(TRECHO DO DOCUMENTO)
06/06/2023 - 16:44
Jornalista que mergulhou na primeira onda das jornadas e foi preso por portar garrafa de vinagre, Piero Locatelli reflete sobre como uma mobilização iniciada à esquerda acabou dando vazão à extrema direitaMarco inicial de uma década vertiginosa no Brasil, as jornadas de junho de 2013 estão sendo agora reexaminadas em livros, reportagens e debates que buscam esmiuçar aquela explosão de forças sociais que produziu eventos políticos decisivos e que reverbera até hoje.
Uma testemunha da primeira onda das manifestações, contra o aumento da passagem de ônibus em São Paulo, é o jornalista Piero Locatelli, que cobriu de perto a dinâmica dos protestos e do Movimento Passe Livre (MPL) e acabou virando notícia ao ser preso pela polícia paulista por portar uma garrafa de vinagre – substância que atenua o efeito das bombas de gás lacrimogêneo.
Locatelli foi solto algumas horas depois, após pressão de entidades de representação dos jornalistas, e nas semanas seguintes mergulhou ainda mais fundo na cobertura dos protestos, o que rendeu um livro escrito à quente, lançado em julho de 2013 pela editora Companhia das Letras, sobre os eventos e seu principal catalisador, o MPL.
Em entrevista à DW, Locatelli detalha a lógica daquele movimento de jovens de esquerda críticos ao governo do PT, organizado de forma horizontal, sem símbolos tradicionais ou ligação com partidos e com foco total numa pauta única: revogar o aumento de vinte centavos da tarifa do transporte público paulistano. E reflete sobre como essas características constituíram, ao mesmo tempo, a força e a fraqueza da intensa mobilização inicial.

(AÇÕES A REALIZAR)
A - Devolva, do texto sobre as jornadas de junho de 2013, o trecho que vai de "Em entrevista à" a "intensa mobilização inicial.".
B - Responda, com base no texto sobre as jornadas de junho de 2013:
(i) O que Piero Locatelli portava quando foi preso pela polícia paulista?
(ii) Por qual editora e em que mês e ano foi lançado o livro de Locatelli?
(iii) Qual era a pauta única do Movimento Passe Livre?

(REGISTROS DE DADOS)
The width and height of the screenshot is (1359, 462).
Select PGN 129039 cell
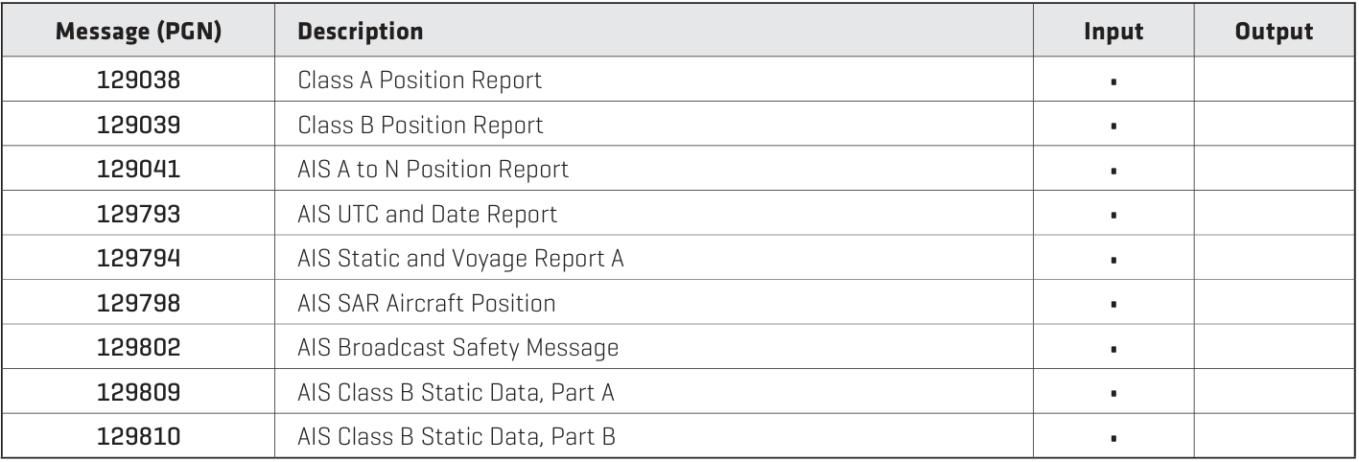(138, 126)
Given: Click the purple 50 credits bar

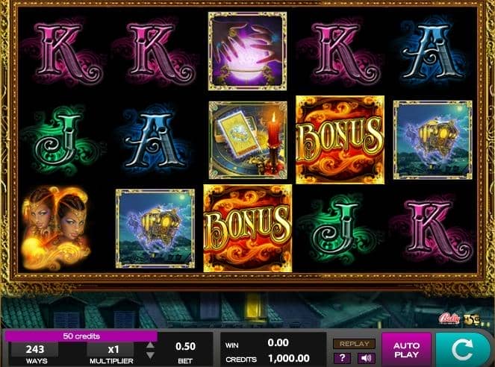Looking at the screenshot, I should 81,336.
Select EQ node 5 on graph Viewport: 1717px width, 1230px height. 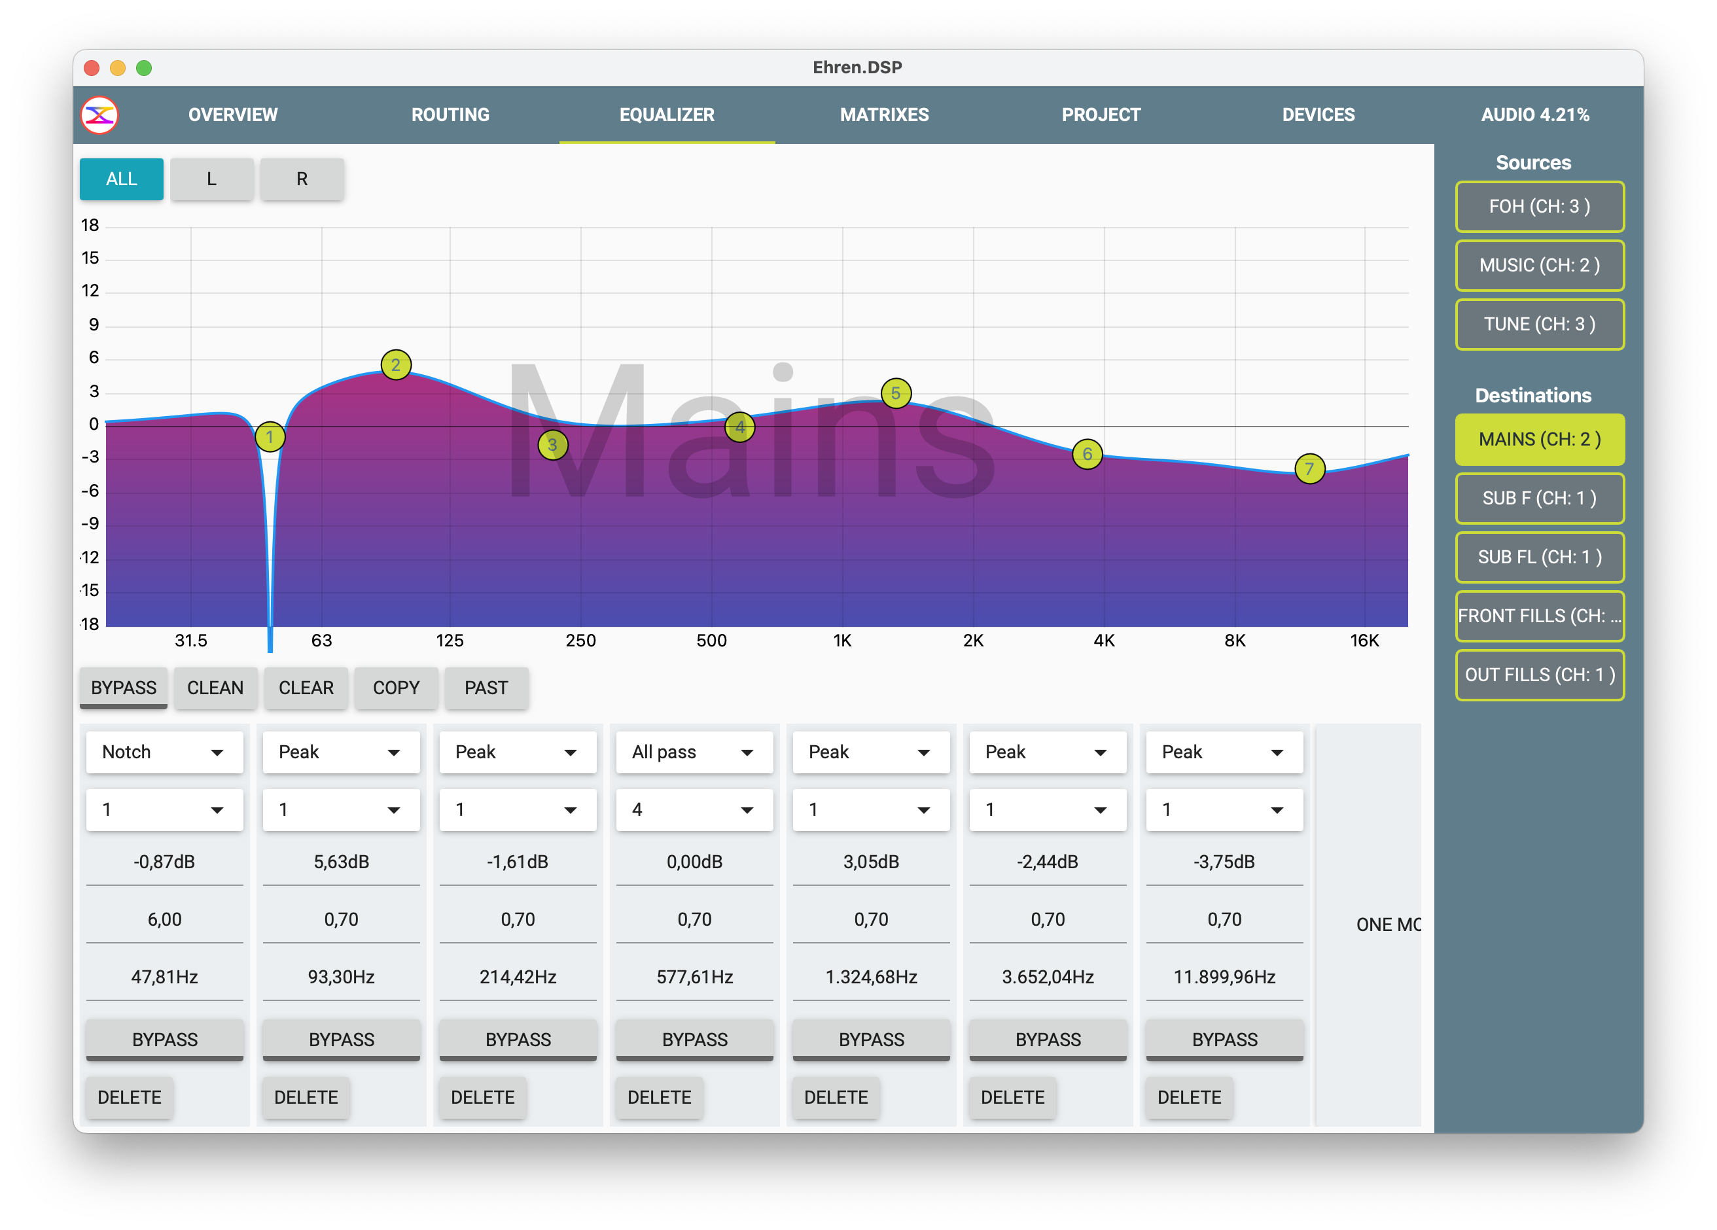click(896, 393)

(SOLUÇÕES DO EXERCÍCIO)
A -
Em entrevista à DW, Locatelli detalha a lógica daquele movimento de jovens de esquerda críticos ao governo do PT, organizado de forma horizontal, sem símbolos tradicionais ou ligação com partidos e com foco total numa pauta única: revogar o aumento de vinte centavos da tarifa do transporte público paulistano. E reflete sobre como essas características constituíram, ao mesmo tempo, a força e a fraqueza da intensa mobilização inicial.

B -
(i) Uma garrafa de vinagre.
(ii) Pela Companhia das Letras, em julho de 2013.
(iii) Revogar o aumento de vinte centavos da tarifa do transporte público paulistano.